The charge-sheet named four accused – Dr C K Rameshan (42), assistant professor at the gynaecology department of Manjeri Government Medical College; Dr M Shahana (32), a gynaecologist at a private hospital in Kottayam; M Rehana (33); and K G Manju, both staff nurses at Kozhikode Medical College Hospital – who have been booked under provisions of the Medical Negligence Act. They are charged with leaving a pair of scissors inside Harshina's stomach during her third C-section procedure at the hospital.
The Health Department's principal had granted police permission to prosecute the accused on December 23. According to the charges pressed, the accused may be given a maximum of two years in jail, Sudarsan told the media after submitting the charge-sheet.
“It was proven beyond doubt during the inquiry that a grave act of medical negligence happened during the surgery. Though the medical board rejected the finding that the forceps belonged to the Government Medical College, where Harshina got her third C-section, an MRI report of hers, done just weeks before the procedure, proved decisive in the case. There were no forceps inside her stomach in the scan report,” said Sudarsan.
According to police, a pair of artery forceps were stuck in Harshina's stomach during her third delivery-related surgery at the Kozhikode Medical College Hospital on November 30, 2017.
The police investigation revealed it was at the medical college, that the surgical scissors were left inside Harshina's stomach. Meanwhile, the medical board led by the district medical officer rejected the report submitted by medical college police citing it was not sure the forceps belonged to the medical college and that there was a possibility that these were left behind during the second C-section at government taluk hospital, Thamarassery.
Harshina ended her 154-day sit-in protest in front of the hospital on Saturday after the police filed the report in the court.
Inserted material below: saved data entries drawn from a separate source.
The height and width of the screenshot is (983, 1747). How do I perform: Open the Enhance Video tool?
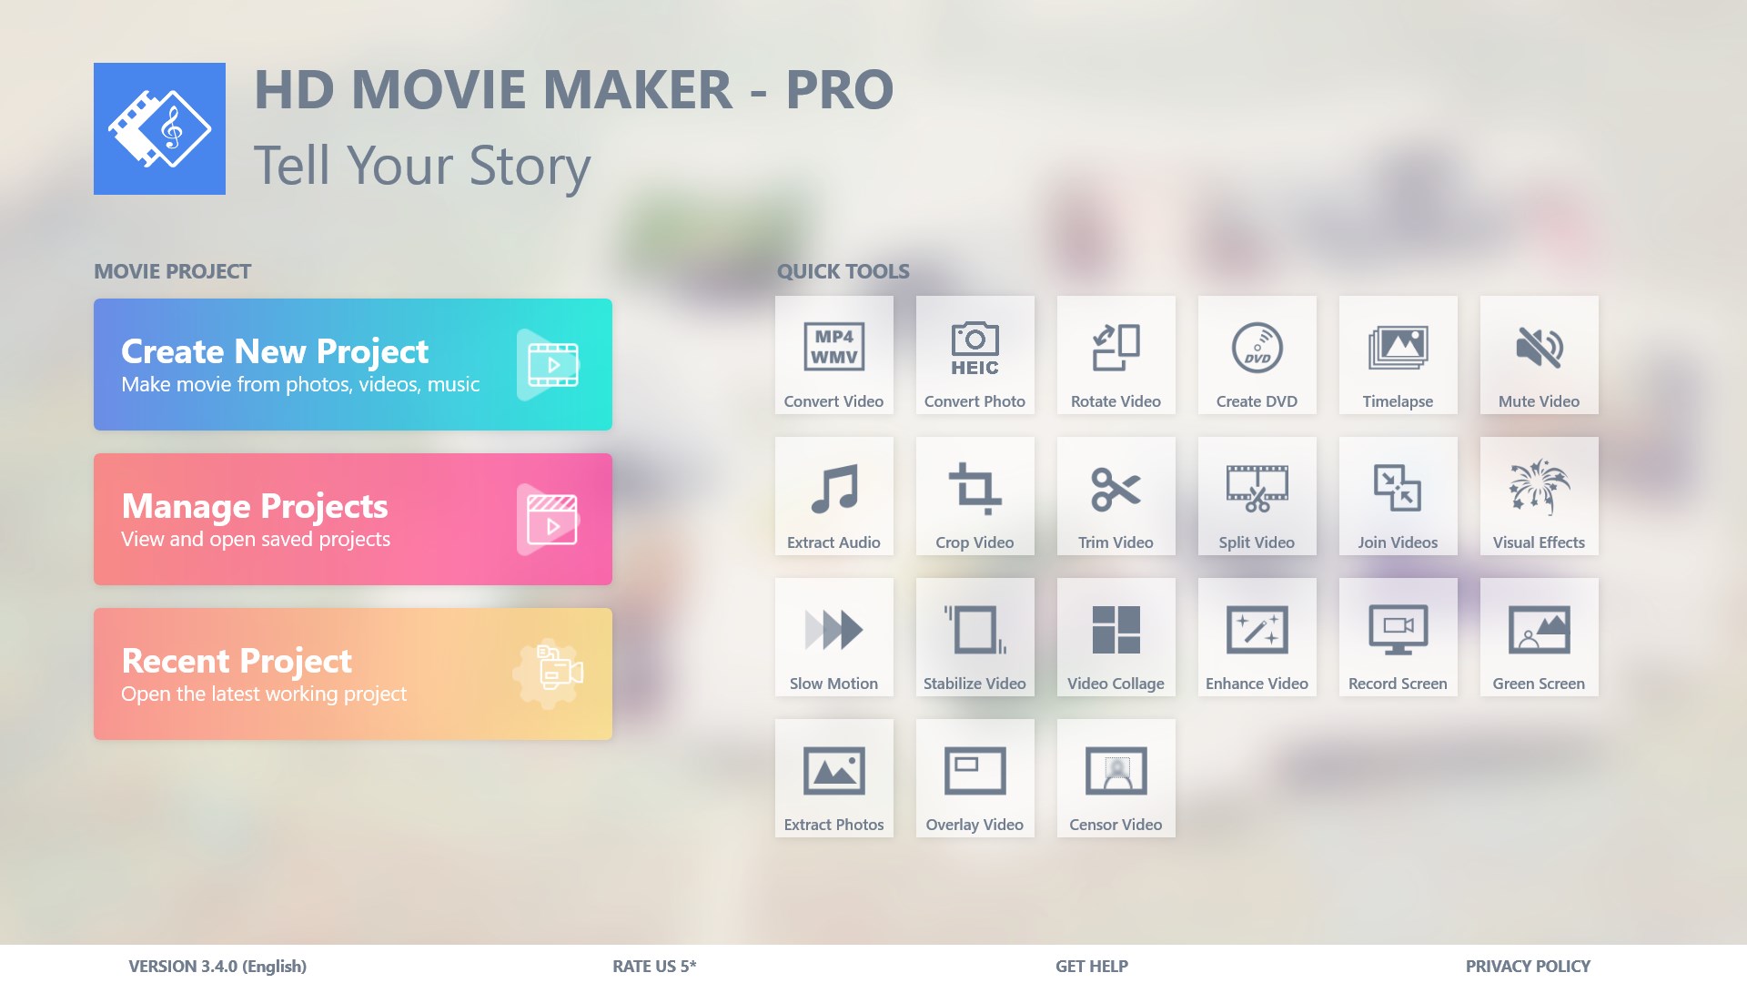[x=1257, y=637]
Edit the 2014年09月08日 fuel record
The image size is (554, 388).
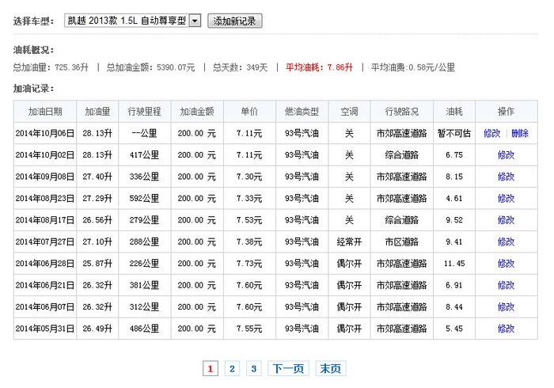point(506,177)
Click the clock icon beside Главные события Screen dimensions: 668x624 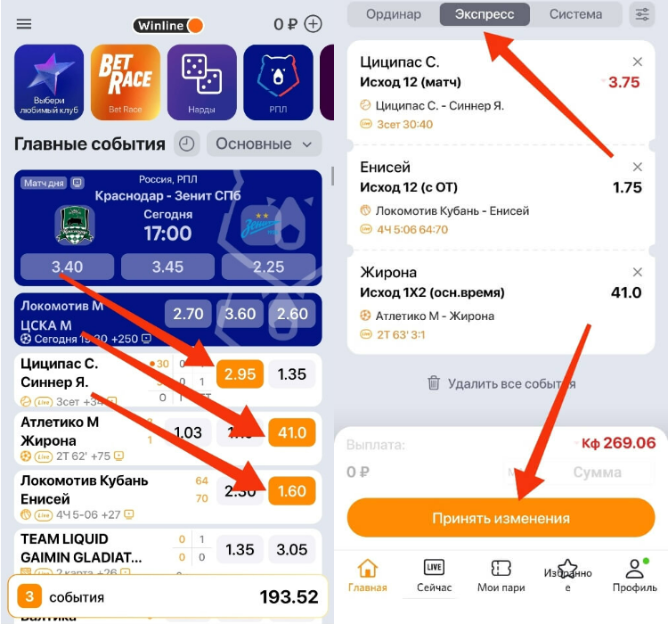(187, 144)
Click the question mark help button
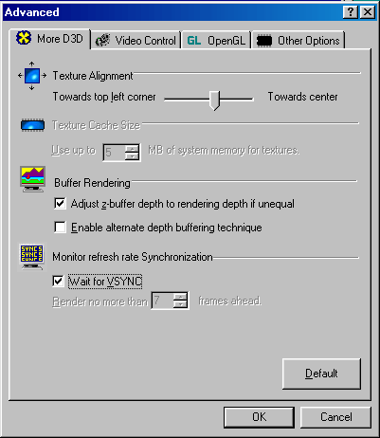Viewport: 380px width, 438px height. click(351, 12)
Talking to the media about the charge-sheet being submitted, Harshina said: We seriously hope justice will be served in the case. However, my fight will only end once they give me the compensation.”
Earlier in March, the government had granted Rs 2 lakh to Harshina from the Chief Minister's Distress Relief Fund. Following this, she responded that she had spent a lot of money on further treatment necessitated by medical negligence and noted that compensation granted by the government was insufficient.